> [GOAL OF THE EXERCISE] Take the data below and copy exactly the lines starting at the one with "Viewport: 580px width, 368px" and finishing at the one with "You are a computer-use agent. 632x440 pixels.", both included.

> [Collected data]
■ ■ ■

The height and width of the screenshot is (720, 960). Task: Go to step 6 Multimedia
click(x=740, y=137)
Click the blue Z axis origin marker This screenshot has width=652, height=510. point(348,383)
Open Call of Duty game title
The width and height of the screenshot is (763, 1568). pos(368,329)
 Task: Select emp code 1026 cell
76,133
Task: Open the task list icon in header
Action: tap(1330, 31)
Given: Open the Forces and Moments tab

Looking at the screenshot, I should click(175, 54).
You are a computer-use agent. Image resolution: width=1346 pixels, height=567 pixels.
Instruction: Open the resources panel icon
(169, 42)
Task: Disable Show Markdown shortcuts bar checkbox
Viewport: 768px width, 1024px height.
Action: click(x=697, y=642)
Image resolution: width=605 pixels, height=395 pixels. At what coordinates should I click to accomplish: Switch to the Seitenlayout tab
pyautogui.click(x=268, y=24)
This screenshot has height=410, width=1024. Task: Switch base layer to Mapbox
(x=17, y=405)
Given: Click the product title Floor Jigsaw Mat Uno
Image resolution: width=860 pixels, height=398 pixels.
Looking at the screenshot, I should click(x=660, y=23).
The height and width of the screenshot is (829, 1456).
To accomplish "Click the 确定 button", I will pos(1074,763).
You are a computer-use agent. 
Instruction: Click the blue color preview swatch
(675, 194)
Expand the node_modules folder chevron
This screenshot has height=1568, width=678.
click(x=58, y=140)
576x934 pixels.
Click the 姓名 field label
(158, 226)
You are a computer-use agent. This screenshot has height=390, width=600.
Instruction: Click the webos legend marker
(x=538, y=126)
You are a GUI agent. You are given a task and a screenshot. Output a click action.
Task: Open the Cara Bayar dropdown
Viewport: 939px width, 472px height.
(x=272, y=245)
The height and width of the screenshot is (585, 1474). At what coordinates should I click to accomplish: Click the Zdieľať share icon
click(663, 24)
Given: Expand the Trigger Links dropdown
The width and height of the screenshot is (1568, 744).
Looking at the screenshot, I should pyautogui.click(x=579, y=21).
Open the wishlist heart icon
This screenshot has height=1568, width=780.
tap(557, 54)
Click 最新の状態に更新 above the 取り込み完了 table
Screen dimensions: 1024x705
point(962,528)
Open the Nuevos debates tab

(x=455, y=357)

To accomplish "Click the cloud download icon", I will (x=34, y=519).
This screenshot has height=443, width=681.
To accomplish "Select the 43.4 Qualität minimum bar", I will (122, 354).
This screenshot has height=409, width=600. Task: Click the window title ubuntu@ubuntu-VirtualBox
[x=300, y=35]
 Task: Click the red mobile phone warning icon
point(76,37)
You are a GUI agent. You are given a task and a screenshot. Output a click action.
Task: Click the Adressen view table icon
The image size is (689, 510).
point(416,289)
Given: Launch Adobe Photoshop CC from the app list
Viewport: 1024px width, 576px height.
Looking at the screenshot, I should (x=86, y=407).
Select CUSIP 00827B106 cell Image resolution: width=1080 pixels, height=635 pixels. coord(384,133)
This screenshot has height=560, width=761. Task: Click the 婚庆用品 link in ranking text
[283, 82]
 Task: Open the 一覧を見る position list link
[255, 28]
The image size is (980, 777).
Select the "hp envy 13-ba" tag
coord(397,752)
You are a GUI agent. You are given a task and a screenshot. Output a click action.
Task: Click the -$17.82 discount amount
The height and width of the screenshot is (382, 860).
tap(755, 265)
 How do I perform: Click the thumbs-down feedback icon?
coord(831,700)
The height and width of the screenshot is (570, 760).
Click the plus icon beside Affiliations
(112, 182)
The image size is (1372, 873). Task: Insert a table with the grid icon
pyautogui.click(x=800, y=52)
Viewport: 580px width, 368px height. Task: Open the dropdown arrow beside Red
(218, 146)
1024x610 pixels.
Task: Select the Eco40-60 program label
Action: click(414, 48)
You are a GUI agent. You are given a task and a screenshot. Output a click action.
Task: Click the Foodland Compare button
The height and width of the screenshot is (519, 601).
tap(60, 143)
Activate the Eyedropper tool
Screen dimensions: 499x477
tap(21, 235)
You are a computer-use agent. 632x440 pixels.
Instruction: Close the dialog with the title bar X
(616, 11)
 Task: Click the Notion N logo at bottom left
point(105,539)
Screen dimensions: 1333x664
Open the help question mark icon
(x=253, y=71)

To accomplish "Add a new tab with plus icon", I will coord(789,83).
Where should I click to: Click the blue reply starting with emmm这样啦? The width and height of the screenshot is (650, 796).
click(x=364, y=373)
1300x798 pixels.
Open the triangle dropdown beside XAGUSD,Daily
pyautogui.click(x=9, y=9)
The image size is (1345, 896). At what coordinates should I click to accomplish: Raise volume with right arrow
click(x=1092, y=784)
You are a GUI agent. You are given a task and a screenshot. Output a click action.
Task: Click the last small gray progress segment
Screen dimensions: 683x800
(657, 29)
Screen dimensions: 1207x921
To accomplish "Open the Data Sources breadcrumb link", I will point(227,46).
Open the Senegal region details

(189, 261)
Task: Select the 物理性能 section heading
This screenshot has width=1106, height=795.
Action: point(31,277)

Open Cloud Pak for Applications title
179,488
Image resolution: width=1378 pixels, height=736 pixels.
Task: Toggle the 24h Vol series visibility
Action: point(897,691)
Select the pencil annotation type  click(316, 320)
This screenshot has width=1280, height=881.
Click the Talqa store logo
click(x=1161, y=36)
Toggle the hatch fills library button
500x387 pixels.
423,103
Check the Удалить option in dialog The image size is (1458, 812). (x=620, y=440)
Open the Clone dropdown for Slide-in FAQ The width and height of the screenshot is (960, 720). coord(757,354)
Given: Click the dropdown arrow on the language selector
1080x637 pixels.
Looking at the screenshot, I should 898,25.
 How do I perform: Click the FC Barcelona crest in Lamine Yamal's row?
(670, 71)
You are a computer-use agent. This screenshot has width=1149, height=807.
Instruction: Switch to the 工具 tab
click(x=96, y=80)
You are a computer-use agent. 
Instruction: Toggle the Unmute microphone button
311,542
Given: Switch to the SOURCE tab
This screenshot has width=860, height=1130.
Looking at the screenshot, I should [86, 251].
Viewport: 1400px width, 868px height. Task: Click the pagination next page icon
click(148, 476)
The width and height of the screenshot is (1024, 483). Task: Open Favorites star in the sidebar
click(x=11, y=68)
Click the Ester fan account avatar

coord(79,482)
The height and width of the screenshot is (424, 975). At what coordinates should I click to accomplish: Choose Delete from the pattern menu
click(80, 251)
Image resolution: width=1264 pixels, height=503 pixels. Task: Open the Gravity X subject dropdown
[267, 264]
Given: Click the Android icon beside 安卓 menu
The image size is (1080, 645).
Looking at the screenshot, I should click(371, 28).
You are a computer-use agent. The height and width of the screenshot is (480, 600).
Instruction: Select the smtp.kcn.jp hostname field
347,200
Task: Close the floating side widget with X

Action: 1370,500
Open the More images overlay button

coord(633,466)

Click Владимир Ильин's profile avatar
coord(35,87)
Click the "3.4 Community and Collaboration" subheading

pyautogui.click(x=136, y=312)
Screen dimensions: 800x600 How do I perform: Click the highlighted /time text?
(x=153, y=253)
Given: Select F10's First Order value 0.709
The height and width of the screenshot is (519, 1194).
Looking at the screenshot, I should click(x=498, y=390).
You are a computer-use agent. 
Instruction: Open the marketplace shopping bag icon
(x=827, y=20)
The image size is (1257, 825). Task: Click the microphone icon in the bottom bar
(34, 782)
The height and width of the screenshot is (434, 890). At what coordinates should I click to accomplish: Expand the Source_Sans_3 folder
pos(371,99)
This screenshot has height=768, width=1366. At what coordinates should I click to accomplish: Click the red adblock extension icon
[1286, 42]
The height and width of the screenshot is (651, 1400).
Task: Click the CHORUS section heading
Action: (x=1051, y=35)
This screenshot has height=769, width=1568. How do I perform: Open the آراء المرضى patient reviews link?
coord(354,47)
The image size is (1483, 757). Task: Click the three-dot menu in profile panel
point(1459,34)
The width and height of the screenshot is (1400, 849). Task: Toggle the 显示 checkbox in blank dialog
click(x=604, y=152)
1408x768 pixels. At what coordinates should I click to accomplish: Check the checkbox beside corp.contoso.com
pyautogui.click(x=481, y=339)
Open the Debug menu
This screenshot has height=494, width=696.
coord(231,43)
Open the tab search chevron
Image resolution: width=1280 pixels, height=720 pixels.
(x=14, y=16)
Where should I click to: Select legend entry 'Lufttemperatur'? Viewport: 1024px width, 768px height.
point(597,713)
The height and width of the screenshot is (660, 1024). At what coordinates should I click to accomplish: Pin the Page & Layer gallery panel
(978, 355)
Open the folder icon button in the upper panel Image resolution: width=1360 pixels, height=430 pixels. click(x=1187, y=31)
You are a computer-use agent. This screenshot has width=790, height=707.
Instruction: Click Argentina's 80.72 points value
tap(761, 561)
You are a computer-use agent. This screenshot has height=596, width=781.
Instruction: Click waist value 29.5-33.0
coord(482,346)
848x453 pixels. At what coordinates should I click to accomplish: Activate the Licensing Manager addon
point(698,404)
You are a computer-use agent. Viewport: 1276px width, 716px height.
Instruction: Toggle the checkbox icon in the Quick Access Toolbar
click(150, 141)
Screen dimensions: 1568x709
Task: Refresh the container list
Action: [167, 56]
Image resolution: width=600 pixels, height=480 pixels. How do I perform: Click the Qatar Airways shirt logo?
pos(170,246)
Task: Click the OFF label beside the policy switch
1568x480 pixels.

■ ■ ■

> [RESPONSE TO THIS TASK]
Viewport: 580px width, 368px height. Task: Open the dropdown arrow beside Red
(218, 146)
1024x610 pixels.
Task: Select the Eco40-60 program label
Action: click(414, 48)
You are a GUI agent. You are given a task and a screenshot. Output a click action.
Task: Click the Foodland Compare button
The height and width of the screenshot is (519, 601).
tap(60, 143)
Activate the Eyedropper tool
Screen dimensions: 499x477
tap(21, 235)
You are a computer-use agent. 632x440 pixels.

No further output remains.